Simon Staffans, the emoji
What have you seen in the world of media in 2017 that has made the biggest impression on you? What do you feel it signifies?
In 2017 I’ve focused even more intensely on early stage companies and the world of startup accelerators. I continue to advise at IDEABOOST, a Toronto-based accelerator focused exclusively on media/tech startups. This year I visited seven accelerators in four Chinese cities in May, and am developing a first-ever media/tech accelerator in Los Angeles in partnership with Startupbootcamp, the largest innovation network in Europe, where I have also visited several programs.
Accelerators provide a unique window into innovation, in that we analyze the potential of founders, the technologies and products they see coming in the future, rather than mature products that took years to reach scale. That said, in order to help these fledgling companies find their place in a very complex media landscape, we must constantly assess developments within today’s markets and audiences.
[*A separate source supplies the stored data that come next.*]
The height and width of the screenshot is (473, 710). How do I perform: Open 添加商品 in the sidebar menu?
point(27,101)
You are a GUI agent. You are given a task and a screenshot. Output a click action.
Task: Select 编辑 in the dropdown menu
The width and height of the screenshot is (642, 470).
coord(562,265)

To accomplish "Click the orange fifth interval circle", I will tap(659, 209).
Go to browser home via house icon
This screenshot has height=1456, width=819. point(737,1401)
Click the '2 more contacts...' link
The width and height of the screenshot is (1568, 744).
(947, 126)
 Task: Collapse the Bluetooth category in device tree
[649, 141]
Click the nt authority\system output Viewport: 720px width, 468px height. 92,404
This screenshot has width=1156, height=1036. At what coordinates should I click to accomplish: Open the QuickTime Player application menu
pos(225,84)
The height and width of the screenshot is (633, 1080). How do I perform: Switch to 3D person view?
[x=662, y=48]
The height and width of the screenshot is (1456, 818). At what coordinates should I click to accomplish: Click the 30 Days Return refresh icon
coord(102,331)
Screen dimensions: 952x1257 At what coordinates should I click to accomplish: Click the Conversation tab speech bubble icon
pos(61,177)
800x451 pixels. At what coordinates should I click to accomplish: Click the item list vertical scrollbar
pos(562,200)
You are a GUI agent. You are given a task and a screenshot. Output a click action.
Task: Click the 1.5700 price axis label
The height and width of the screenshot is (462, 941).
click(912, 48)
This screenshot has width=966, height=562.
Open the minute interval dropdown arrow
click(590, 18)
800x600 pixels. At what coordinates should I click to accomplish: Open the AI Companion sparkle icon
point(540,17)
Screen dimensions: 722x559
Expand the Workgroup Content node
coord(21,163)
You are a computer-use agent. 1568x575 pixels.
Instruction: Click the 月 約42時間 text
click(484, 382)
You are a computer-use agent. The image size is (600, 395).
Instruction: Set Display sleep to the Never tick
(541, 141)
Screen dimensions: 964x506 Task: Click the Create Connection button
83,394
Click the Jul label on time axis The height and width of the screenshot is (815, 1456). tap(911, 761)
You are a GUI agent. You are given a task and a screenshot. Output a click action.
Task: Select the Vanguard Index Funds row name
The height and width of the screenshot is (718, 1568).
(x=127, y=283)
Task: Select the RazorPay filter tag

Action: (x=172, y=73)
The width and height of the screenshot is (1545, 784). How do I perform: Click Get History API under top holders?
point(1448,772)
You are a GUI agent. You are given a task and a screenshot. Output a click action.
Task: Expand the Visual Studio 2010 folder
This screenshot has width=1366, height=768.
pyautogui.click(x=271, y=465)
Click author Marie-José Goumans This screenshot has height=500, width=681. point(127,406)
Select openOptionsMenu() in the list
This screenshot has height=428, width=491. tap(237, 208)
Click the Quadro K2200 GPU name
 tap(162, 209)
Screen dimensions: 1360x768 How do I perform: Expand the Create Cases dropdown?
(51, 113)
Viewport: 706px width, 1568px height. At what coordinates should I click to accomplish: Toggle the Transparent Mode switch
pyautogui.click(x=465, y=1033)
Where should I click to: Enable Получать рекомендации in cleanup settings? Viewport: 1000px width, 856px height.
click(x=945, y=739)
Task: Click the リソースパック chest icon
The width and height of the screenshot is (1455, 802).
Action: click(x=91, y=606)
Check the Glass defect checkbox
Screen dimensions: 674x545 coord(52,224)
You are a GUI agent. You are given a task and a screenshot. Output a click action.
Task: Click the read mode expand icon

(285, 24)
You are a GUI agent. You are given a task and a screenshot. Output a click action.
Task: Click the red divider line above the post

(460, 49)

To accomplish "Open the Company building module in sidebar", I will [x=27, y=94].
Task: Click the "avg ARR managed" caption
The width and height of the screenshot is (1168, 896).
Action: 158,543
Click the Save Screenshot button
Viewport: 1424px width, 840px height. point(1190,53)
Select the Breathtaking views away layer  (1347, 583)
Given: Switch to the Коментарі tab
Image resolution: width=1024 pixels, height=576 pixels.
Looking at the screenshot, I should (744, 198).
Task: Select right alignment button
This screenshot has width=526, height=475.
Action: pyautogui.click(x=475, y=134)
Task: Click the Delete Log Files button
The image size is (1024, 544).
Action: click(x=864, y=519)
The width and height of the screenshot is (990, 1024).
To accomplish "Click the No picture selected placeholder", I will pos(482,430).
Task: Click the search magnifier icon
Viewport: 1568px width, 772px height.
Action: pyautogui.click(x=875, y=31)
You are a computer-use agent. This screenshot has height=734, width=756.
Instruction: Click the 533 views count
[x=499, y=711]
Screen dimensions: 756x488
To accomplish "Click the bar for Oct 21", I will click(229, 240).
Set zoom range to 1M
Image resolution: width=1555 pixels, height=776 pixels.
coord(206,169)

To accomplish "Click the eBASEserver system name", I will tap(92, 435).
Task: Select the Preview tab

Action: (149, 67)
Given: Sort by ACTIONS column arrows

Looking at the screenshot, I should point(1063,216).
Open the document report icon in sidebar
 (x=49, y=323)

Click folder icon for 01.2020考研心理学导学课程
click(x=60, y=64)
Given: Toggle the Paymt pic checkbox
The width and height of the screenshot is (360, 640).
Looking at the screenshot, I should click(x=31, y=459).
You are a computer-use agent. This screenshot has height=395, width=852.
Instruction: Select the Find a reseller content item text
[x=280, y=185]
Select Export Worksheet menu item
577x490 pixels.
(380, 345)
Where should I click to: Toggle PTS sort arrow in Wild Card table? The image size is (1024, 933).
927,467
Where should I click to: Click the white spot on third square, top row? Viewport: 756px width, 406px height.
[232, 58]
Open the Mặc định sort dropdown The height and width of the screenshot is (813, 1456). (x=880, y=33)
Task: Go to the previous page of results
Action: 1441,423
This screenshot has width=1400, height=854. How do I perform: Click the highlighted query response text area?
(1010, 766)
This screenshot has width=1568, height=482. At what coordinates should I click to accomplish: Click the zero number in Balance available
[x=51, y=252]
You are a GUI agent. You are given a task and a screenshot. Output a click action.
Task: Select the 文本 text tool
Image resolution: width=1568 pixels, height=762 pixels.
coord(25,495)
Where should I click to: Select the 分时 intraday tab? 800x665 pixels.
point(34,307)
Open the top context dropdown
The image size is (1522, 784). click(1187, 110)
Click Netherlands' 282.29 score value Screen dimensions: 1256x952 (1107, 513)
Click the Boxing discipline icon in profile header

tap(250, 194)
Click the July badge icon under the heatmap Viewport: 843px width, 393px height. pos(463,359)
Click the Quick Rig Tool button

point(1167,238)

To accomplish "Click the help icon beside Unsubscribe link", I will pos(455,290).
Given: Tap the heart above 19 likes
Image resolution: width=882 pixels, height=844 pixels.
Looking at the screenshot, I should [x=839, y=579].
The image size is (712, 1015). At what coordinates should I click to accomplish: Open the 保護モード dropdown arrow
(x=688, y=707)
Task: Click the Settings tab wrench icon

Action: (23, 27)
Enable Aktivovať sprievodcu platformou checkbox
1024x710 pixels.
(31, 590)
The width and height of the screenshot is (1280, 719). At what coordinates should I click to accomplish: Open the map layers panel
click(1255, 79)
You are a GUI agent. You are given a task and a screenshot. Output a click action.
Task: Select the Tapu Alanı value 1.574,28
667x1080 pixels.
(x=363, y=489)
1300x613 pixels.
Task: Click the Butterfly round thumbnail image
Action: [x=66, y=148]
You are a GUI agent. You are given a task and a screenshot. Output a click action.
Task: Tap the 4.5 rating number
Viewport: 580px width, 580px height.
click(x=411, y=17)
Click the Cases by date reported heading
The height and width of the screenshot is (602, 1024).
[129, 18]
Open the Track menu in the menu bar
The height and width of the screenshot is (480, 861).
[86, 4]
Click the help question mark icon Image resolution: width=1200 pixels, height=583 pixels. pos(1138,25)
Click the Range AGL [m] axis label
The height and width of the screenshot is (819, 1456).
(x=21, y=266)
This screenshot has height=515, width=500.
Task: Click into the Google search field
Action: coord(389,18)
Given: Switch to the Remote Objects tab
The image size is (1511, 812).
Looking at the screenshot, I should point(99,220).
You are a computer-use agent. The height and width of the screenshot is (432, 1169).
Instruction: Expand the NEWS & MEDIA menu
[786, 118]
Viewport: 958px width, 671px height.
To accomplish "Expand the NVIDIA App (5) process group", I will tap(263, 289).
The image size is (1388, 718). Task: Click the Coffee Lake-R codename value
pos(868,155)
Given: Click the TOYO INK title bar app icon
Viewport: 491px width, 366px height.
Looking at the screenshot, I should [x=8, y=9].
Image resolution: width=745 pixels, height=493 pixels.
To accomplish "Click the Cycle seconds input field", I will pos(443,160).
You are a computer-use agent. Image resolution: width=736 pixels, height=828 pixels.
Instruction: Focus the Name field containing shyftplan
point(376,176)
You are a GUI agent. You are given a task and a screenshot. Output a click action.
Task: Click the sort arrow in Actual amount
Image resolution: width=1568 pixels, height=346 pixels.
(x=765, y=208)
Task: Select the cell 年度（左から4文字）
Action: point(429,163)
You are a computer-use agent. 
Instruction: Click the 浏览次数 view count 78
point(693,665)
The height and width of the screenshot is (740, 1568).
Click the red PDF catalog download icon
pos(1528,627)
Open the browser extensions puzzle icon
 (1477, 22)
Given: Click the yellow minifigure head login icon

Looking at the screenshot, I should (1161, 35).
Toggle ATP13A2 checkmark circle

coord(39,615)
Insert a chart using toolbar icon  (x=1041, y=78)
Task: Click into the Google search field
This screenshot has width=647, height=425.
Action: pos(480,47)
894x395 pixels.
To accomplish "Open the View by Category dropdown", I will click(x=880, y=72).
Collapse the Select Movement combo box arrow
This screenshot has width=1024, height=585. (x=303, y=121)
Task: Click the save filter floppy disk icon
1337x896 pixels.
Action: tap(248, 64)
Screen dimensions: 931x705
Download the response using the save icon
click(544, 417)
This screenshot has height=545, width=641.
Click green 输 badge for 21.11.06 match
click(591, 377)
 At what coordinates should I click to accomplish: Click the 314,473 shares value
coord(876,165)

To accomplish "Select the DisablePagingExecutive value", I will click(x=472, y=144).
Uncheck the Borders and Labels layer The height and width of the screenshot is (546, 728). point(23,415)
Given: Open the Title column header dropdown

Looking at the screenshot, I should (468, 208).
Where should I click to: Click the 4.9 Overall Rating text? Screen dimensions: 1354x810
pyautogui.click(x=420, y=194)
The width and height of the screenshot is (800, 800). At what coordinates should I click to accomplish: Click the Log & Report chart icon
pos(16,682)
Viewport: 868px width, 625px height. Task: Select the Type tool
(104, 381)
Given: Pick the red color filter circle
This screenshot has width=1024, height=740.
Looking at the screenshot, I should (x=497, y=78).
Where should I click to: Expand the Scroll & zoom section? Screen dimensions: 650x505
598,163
More than ever, the media business is a story of platforms dominated by GAFA (Google, Apple, Facebook, Amazon). Their Internet-enabled delivery systems and devices have spawned thousands of products and have enabled new business models that are displacing traditional media.
Meanwhile, the tech world is obsessed with the next big platforms that can deliver growth and disruption on the scale of the Internet – machine learning/AI, cryptocurrency/blockchain, autonomy/robotics, and mixed reality (including AR and VR).
Among these, only MR/AR/VR would seem to be a “media” business, but in truth, all of these underlying technology layers will have dramatic impact on humankind, requiring new formats and metaphors that deliver stories, images, content and context – e.g., media -- to serve as gateways for entirely new applications and experiences.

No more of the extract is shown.